### Exercise input ###

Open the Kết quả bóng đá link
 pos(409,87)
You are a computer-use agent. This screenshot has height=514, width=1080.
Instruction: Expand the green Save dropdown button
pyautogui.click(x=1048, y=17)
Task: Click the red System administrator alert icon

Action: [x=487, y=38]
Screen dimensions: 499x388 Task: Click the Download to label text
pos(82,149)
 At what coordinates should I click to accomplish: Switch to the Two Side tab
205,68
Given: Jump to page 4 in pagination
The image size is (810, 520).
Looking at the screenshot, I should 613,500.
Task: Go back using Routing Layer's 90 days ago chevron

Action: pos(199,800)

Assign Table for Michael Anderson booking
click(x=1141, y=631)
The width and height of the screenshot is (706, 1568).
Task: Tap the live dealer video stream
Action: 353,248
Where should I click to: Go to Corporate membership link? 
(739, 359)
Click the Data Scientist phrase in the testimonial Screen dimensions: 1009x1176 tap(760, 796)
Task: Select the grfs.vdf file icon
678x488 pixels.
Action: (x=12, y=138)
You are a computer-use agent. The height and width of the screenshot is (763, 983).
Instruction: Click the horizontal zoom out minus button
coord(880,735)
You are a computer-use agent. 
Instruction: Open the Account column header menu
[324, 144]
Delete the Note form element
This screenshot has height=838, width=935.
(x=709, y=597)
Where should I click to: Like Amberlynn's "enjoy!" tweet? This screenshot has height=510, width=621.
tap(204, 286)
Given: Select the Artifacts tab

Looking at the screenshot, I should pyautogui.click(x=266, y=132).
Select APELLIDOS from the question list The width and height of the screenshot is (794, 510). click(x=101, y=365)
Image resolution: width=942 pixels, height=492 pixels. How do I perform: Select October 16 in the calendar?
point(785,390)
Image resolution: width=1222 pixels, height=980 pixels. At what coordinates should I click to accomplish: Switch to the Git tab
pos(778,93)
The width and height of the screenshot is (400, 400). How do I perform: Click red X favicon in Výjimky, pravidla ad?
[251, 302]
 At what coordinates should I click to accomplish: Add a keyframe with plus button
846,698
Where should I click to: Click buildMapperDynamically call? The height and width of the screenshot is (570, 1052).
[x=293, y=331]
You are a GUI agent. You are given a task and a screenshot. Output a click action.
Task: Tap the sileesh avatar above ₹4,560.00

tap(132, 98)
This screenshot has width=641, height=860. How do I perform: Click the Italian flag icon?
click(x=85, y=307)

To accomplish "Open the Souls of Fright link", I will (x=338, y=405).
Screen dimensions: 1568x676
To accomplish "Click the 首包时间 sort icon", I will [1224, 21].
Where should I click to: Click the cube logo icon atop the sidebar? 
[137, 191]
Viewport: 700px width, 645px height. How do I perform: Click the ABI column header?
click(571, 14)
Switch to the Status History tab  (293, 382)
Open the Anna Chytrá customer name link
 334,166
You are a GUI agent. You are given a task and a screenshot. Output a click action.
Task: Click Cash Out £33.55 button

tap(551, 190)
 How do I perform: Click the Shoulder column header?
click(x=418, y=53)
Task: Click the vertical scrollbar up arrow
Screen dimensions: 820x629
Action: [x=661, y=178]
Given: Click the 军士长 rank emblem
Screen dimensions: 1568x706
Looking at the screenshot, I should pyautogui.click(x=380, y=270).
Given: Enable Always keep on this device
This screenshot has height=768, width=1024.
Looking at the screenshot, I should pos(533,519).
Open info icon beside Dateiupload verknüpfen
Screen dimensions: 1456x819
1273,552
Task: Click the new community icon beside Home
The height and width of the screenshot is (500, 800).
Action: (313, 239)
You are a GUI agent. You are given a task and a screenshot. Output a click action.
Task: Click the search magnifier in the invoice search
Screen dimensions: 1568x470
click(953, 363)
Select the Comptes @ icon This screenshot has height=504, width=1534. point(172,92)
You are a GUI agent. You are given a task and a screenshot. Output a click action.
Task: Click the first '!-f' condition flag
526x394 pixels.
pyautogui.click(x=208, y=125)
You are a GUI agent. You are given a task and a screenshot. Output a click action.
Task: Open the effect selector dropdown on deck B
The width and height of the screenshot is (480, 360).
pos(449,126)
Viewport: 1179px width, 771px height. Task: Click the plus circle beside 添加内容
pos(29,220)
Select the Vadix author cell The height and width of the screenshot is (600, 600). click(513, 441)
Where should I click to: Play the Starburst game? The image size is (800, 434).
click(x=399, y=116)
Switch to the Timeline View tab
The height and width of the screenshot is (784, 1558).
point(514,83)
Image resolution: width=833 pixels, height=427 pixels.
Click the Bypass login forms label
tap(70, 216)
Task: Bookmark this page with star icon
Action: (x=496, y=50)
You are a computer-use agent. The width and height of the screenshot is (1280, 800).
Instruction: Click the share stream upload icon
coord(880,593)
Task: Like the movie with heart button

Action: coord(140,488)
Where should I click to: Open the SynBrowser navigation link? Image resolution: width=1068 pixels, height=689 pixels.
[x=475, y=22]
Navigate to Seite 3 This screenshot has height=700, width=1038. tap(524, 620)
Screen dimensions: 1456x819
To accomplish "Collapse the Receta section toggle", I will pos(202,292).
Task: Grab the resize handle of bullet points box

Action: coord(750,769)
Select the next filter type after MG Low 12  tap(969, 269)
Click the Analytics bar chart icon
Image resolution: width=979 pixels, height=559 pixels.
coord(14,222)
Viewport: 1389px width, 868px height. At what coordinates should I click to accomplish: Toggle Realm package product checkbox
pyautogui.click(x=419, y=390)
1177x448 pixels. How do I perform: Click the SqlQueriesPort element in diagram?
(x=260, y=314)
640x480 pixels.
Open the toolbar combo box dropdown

###

▶ **Required action**: All the records above need to be printed exactly.

▶ **Written answer**:
Open the Kết quả bóng đá link
 pos(409,87)
You are a computer-use agent. This screenshot has height=514, width=1080.
Instruction: Expand the green Save dropdown button
pyautogui.click(x=1048, y=17)
Task: Click the red System administrator alert icon

Action: [x=487, y=38]
Screen dimensions: 499x388 Task: Click the Download to label text
pos(82,149)
 At what coordinates should I click to accomplish: Switch to the Two Side tab
205,68
Given: Jump to page 4 in pagination
The image size is (810, 520).
Looking at the screenshot, I should 613,500.
Task: Go back using Routing Layer's 90 days ago chevron

Action: pos(199,800)

Assign Table for Michael Anderson booking
click(x=1141, y=631)
The width and height of the screenshot is (706, 1568).
Task: Tap the live dealer video stream
Action: 353,248
Where should I click to: Go to Corporate membership link? 
(739, 359)
Click the Data Scientist phrase in the testimonial Screen dimensions: 1009x1176 tap(760, 796)
Task: Select the grfs.vdf file icon
678x488 pixels.
Action: (x=12, y=138)
You are a computer-use agent. The height and width of the screenshot is (763, 983).
Instruction: Click the horizontal zoom out minus button
coord(880,735)
You are a computer-use agent. 
Instruction: Open the Account column header menu
[324, 144]
Delete the Note form element
This screenshot has height=838, width=935.
(x=709, y=597)
Where should I click to: Like Amberlynn's "enjoy!" tweet? This screenshot has height=510, width=621.
tap(204, 286)
Given: Select the Artifacts tab

Looking at the screenshot, I should pyautogui.click(x=266, y=132).
Select APELLIDOS from the question list The width and height of the screenshot is (794, 510). click(x=101, y=365)
Image resolution: width=942 pixels, height=492 pixels. How do I perform: Select October 16 in the calendar?
point(785,390)
Image resolution: width=1222 pixels, height=980 pixels. At what coordinates should I click to accomplish: Switch to the Git tab
pos(778,93)
The width and height of the screenshot is (400, 400). How do I perform: Click red X favicon in Výjimky, pravidla ad?
[251, 302]
 At what coordinates should I click to accomplish: Add a keyframe with plus button
846,698
Where should I click to: Click buildMapperDynamically call? The height and width of the screenshot is (570, 1052).
[x=293, y=331]
You are a GUI agent. You are given a task and a screenshot. Output a click action.
Task: Tap the sileesh avatar above ₹4,560.00

tap(132, 98)
This screenshot has width=641, height=860. How do I perform: Click the Italian flag icon?
click(x=85, y=307)

To accomplish "Open the Souls of Fright link", I will (x=338, y=405).
Screen dimensions: 1568x676
To accomplish "Click the 首包时间 sort icon", I will [1224, 21].
Where should I click to: Click the cube logo icon atop the sidebar? 
[137, 191]
Viewport: 700px width, 645px height. How do I perform: Click the ABI column header?
click(571, 14)
Switch to the Status History tab  (293, 382)
Open the Anna Chytrá customer name link
 334,166
You are a GUI agent. You are given a task and a screenshot. Output a click action.
Task: Click Cash Out £33.55 button

tap(551, 190)
 How do I perform: Click the Shoulder column header?
click(x=418, y=53)
Task: Click the vertical scrollbar up arrow
Screen dimensions: 820x629
Action: [x=661, y=178]
Given: Click the 军士长 rank emblem
Screen dimensions: 1568x706
Looking at the screenshot, I should pyautogui.click(x=380, y=270).
Given: Enable Always keep on this device
This screenshot has height=768, width=1024.
Looking at the screenshot, I should pos(533,519).
Open info icon beside Dateiupload verknüpfen
Screen dimensions: 1456x819
1273,552
Task: Click the new community icon beside Home
The height and width of the screenshot is (500, 800).
Action: (313, 239)
You are a GUI agent. You are given a task and a screenshot. Output a click action.
Task: Click the search magnifier in the invoice search
Screen dimensions: 1568x470
click(953, 363)
Select the Comptes @ icon This screenshot has height=504, width=1534. point(172,92)
You are a GUI agent. You are given a task and a screenshot. Output a click action.
Task: Click the first '!-f' condition flag
526x394 pixels.
pyautogui.click(x=208, y=125)
You are a GUI agent. You are given a task and a screenshot. Output a click action.
Task: Open the effect selector dropdown on deck B
The width and height of the screenshot is (480, 360).
pos(449,126)
Viewport: 1179px width, 771px height. Task: Click the plus circle beside 添加内容
pos(29,220)
Select the Vadix author cell The height and width of the screenshot is (600, 600). click(513, 441)
Where should I click to: Play the Starburst game? The image size is (800, 434).
click(x=399, y=116)
Switch to the Timeline View tab
The height and width of the screenshot is (784, 1558).
point(514,83)
Image resolution: width=833 pixels, height=427 pixels.
Click the Bypass login forms label
tap(70, 216)
Task: Bookmark this page with star icon
Action: (x=496, y=50)
You are a computer-use agent. The width and height of the screenshot is (1280, 800).
Instruction: Click the share stream upload icon
coord(880,593)
Task: Like the movie with heart button

Action: coord(140,488)
Where should I click to: Open the SynBrowser navigation link? Image resolution: width=1068 pixels, height=689 pixels.
[x=475, y=22]
Navigate to Seite 3 This screenshot has height=700, width=1038. tap(524, 620)
Screen dimensions: 1456x819
To accomplish "Collapse the Receta section toggle", I will pos(202,292).
Task: Grab the resize handle of bullet points box

Action: coord(750,769)
Select the next filter type after MG Low 12  tap(969, 269)
Click the Analytics bar chart icon
Image resolution: width=979 pixels, height=559 pixels.
coord(14,222)
Viewport: 1389px width, 868px height. At what coordinates should I click to accomplish: Toggle Realm package product checkbox
pyautogui.click(x=419, y=390)
1177x448 pixels. How do I perform: Click the SqlQueriesPort element in diagram?
(x=260, y=314)
640x480 pixels.
Open the toolbar combo box dropdown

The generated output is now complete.